Work required: Would you restate all of the entries verbatim, minus any images?

Records for the exercise:
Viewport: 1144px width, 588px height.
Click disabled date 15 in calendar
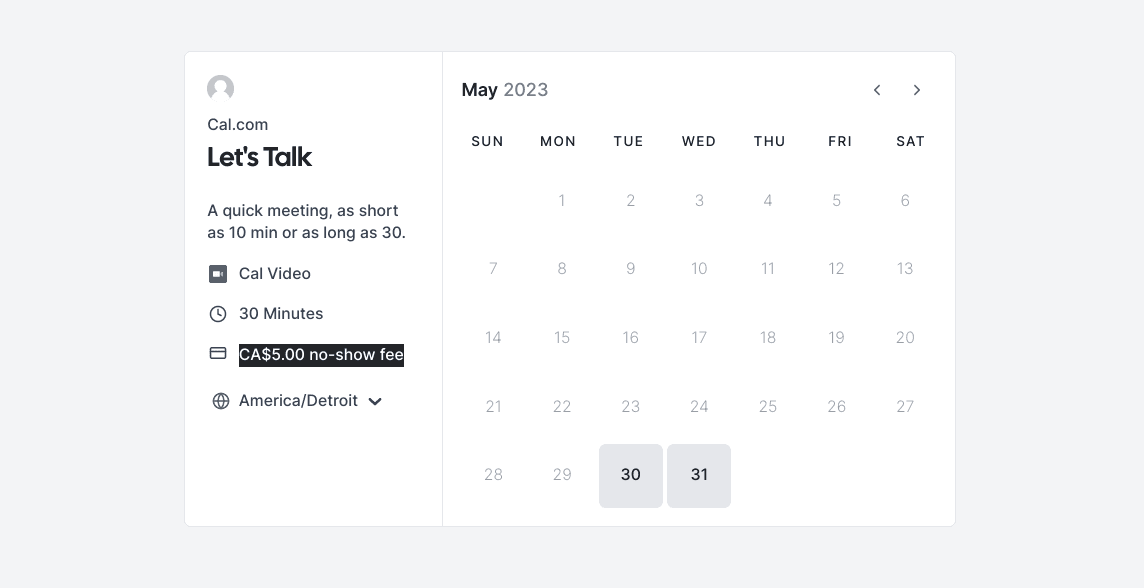pyautogui.click(x=562, y=338)
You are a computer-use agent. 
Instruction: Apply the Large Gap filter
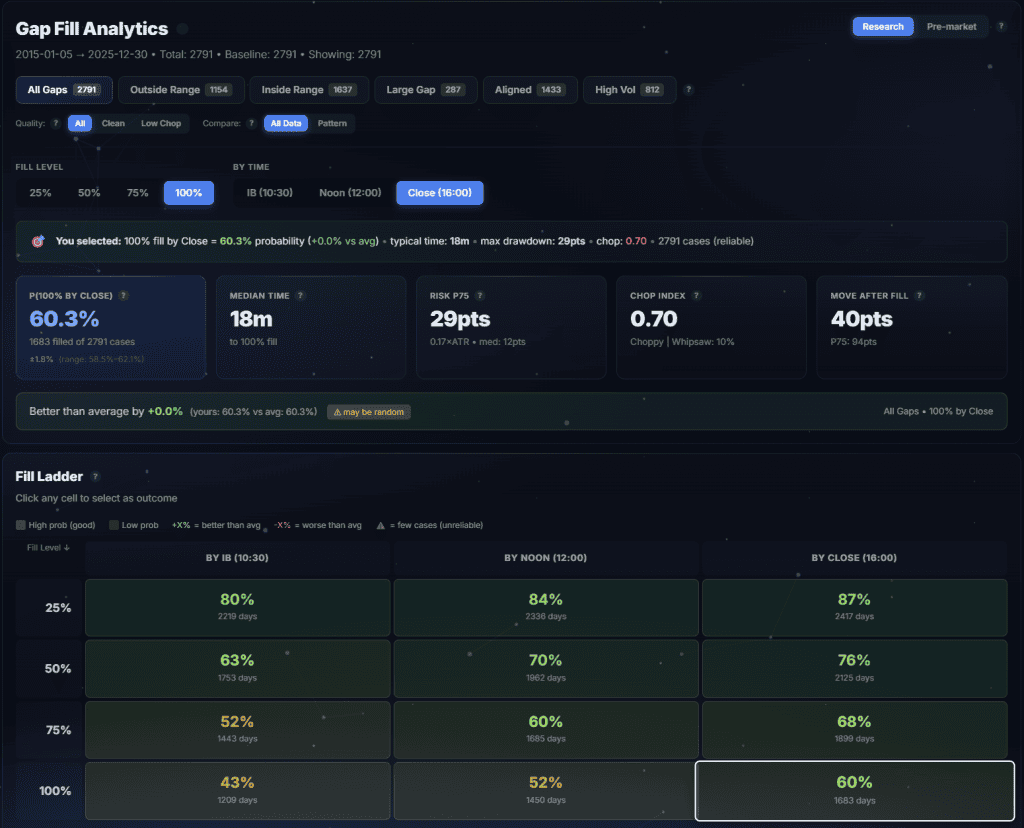(425, 89)
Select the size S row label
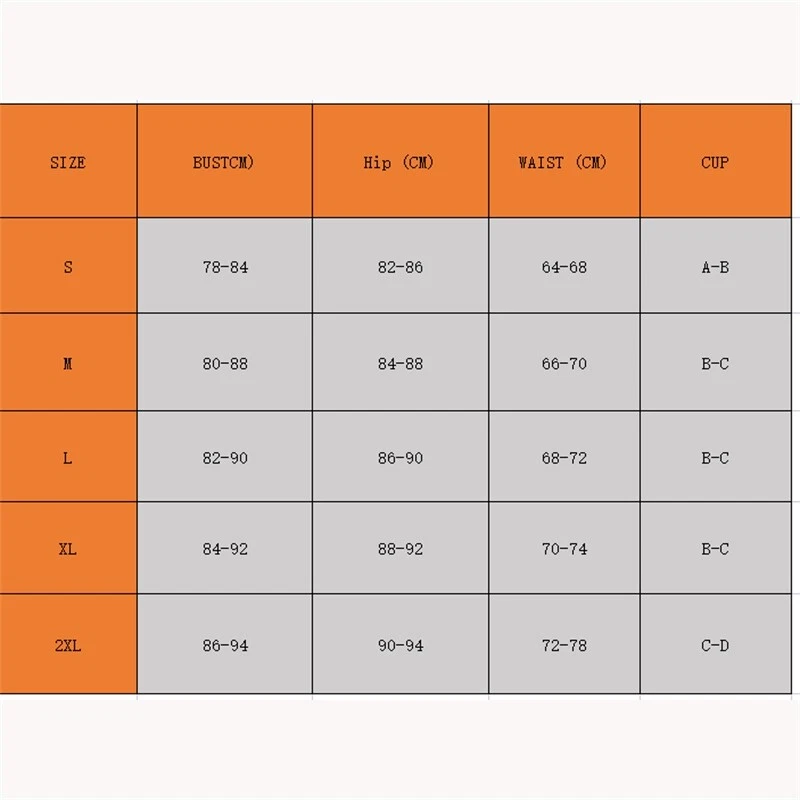This screenshot has height=800, width=800. point(68,267)
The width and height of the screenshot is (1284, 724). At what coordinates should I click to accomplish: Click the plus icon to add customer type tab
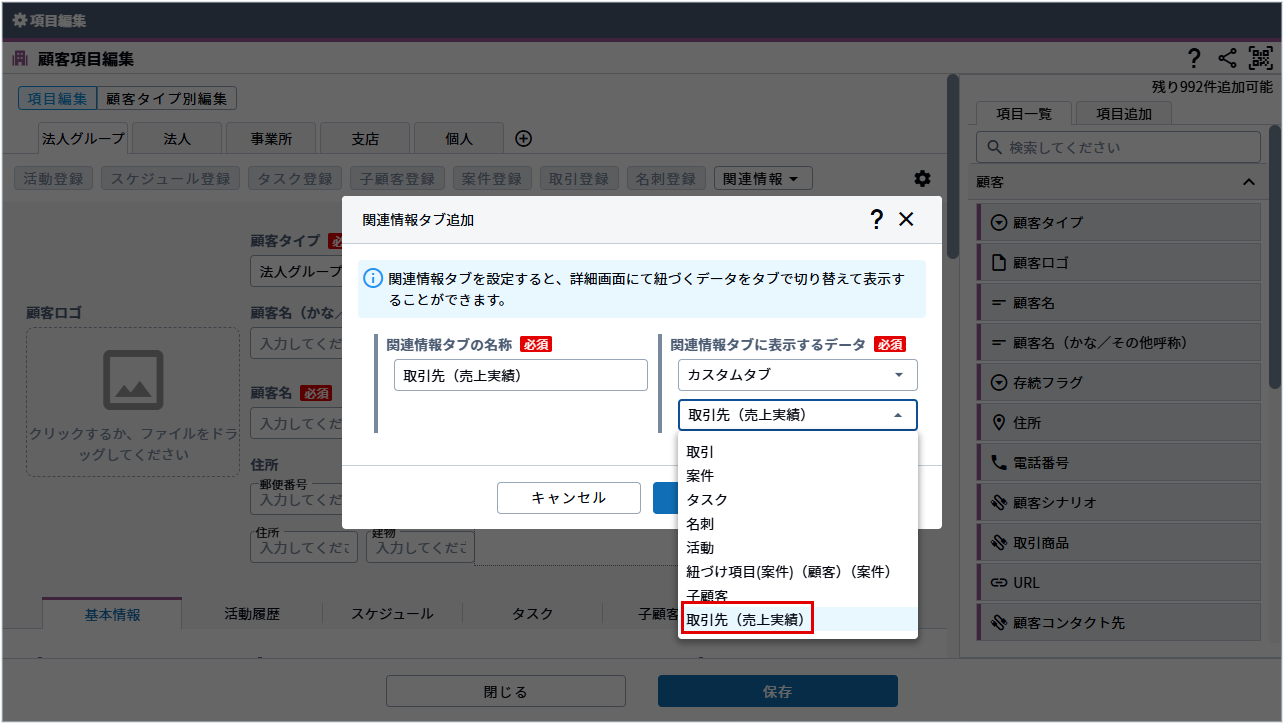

Expected output:
Viewport: 1144px width, 588px height.
Click disabled date 15 in calendar
pyautogui.click(x=562, y=338)
You are a computer-use agent. 
Instruction: Apply the Large Gap filter
(425, 89)
Select the size S row label
This screenshot has height=800, width=800. point(68,267)
The width and height of the screenshot is (1284, 724). At what coordinates should I click to accomplish: Click the plus icon to add customer type tab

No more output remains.